6. Recently, the government has launched the ‘AYUSH Sanjivani’ App.
- It is developed by the Ministry of AYUSH and the Ministry of Electronics and Information Technology (MEITY).
- It targets to reach out to 50 lakh people in the country.
- The app intends to generate data on usage of AYUSH (Ayurveda, Yoga & Naturopathy, Unani, Siddha, Sowa-rigpa and Homoeopathy) advocacies and measures among the population and its impact in the prevention of Covid-19.
- The data collected through this app will be analyzed to find out the usage of AYUSH interventions and its efficacy in maintaining health by enhancing immunity.
7. the Bengal Forest Ministry announced that the number of Royal Bengal Tigers in the Sundarbans has increased to 96 according to the census conducted for the year 2019-20.
- In 2017-18, the total count of Royal Bengal Tigers in Sundarbans was 87. It increased to 88 in the 2018-19 census.

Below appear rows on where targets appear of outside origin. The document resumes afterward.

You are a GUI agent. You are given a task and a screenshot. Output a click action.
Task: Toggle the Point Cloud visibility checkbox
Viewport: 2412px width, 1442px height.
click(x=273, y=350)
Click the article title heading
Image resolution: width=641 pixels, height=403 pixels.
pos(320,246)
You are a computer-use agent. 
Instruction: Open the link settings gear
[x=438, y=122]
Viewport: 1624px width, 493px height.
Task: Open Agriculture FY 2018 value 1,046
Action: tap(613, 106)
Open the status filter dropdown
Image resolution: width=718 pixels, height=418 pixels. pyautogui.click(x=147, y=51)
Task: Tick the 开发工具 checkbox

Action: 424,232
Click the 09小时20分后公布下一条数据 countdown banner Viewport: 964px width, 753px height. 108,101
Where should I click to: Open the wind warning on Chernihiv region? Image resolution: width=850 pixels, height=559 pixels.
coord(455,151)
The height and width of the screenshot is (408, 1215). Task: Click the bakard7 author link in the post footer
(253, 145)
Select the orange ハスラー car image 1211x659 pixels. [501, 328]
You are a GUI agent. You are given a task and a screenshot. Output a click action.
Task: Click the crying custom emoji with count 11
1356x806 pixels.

With the numbers reaching 96, there has been a big leap.
- The tigers are healthy according to the video footages of the forest department.
- The cameras have been installed across 4,200 square kilometres. Of this, 3,700 square kilometres is said to be tiger territory.
- Under IUCN, the Royal Bengal Tigers are listed as Endangered Species.
8. World Thalassemia Day is observed on May 8. It aims to create awareness about Thalassemia and avoid the disease from transmitting to other people. It is also observed to provide a better quality of life to people suffering from Thalassemia.
- World Thalassemia Day is observed under the theme: The dawning of a new era for Thalassemia: Time for a global effort to make novel therapies accessible and affordable to patients.
- World Thalassemia Day is being observed since 1994. It is organized by the Thalassemia International Federation.
- Thalassemia is a genetic blood disorder that is characterized by abnormal hemoglobin production.
- There are two major types of Thalassemia namely Alpha Thalassemia and Beta Thalassemia.